If an exception is thrown,*this
may become valueless_by_exception.
What I don't understand: Why is it stated as "may"? Is it legal to stay in the old state if the whole operation throws? Because this is what GCC does:
// For suitably-small, trivially copyable types we can create temporaries
// on the stack and then memcpy them into place.
template<typename _Tp>
struct _Never_valueless_alt
: __and_<bool_constant<sizeof(_Tp) <= 256>, is_trivially_copyable<_Tp>>
{ };
And later it (conditionally) does something like:
T tmp = forward(args...);
reset();
construct(tmp);
// Or
variant tmp(inplace_index<I>, forward(args...));
*this = move(tmp);
Hence basically it creates a temporary, and if that succeeds copies/moves it into the real place.
IMO this is a violation of "First, destroys the currently contained value" as stated by the docu.

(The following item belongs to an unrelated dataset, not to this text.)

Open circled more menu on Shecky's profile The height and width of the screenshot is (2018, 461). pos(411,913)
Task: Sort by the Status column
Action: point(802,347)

As I read the standard, then after a v.emplace(...)
the current value in the variant is always destroyed and the new type is either the set type or valueless.
I do get that the condition is_trivially_copyable
excludes all types that have an observable destructor. So this can also be though as: "as-if variant is reinitialized with the old value" or so. But the state of the variant is an observable effect. So does the standard indeed allow, that emplace
does not change the current value?
Edit in response to a standard quote:
Then initializes the contained value as if direct-non-list-initializing a value of type TI with the arguments
std::forward<Args>(args)...
.
Does T tmp {std::forward<Args>(args)...}; this->value = std::move(tmp);
really count as a valid implementation of the above? Is this what is meant by "as if"?
I think the important part of the standard is this:
From https://timsong-cpp.github.io/cppwp/n4659/variant.mod#12
23.7.3.4 Modifiers
(...)
template variant_alternative_t>& emplace(Args&&... args);
(...) If an exception is thrown during the initialization of the contained value, the variant might not hold a value
It says "might" not "must". I would expect this to be intentional in order to allow implementations like the one used by gcc.
As you mentioned yourself, this is only possible if the destructors of all alternatives are trivial and thus unobservable because destroying the previous value is required.
Followup question:
Then initializes the contained value as if direct-non-list-initializing a value of type TI with the arguments std::forward<Args>(args)....
Does T tmp {std::forward(args)...}; this->value = std::move(tmp); really count as a valid implementation of the above? Is this what is meant by "as if"?
Yes, because for types that are trivially copyable there is no way to detect the difference, so the implementation behaves as if the value was initialized as described. This would not work if the type was not trivially copyable.
So does the standard indeed allow, that
emplace
does not change the current value?
Yes. emplace
shall provide the basic guarantee of no leaking (i.e., respecting object lifetime when construction and destruction produce observable side effects), but when possible, it is allowed to provide the strong guarantee (i.e., the original state is kept when an operation fails).
variant
is required to behave similarly to a union — the alternatives are allocated in one region of suitably allocated storage. It is not allowed to allocate dynamic memory. Therefore, a type-changing emplace
has no way to keep the original object without calling an additional move constructor — it has to destroy it and construct the new object in place of it. If this construction fails, then the variant has to go to the exceptional valueless state. This prevents weird things like destroying a nonexistent object.
However, for small trivially copyable types, it is possible to provide the strong guarantee without too much overhead (even a performance boost for avoiding a check, in this case). Therefore, the implementation does it. This is standard-conforming: the implementation still provides the basic guarantee as required by the standard, just in a more user-friendly way.
Edit in response to a standard quote:
Then initializes the contained value as if direct-non-list-initializing a value of type TI with the arguments
std::forward<Args>(args)...
.Does
T tmp {std::forward<Args>(args)...}; this->value = std::move(tmp);
really count as a valid implementation of the above? Is this what is meant by "as if"?
Yes, if the move assignment produces no observable effect, which is the case for trivially copyable types.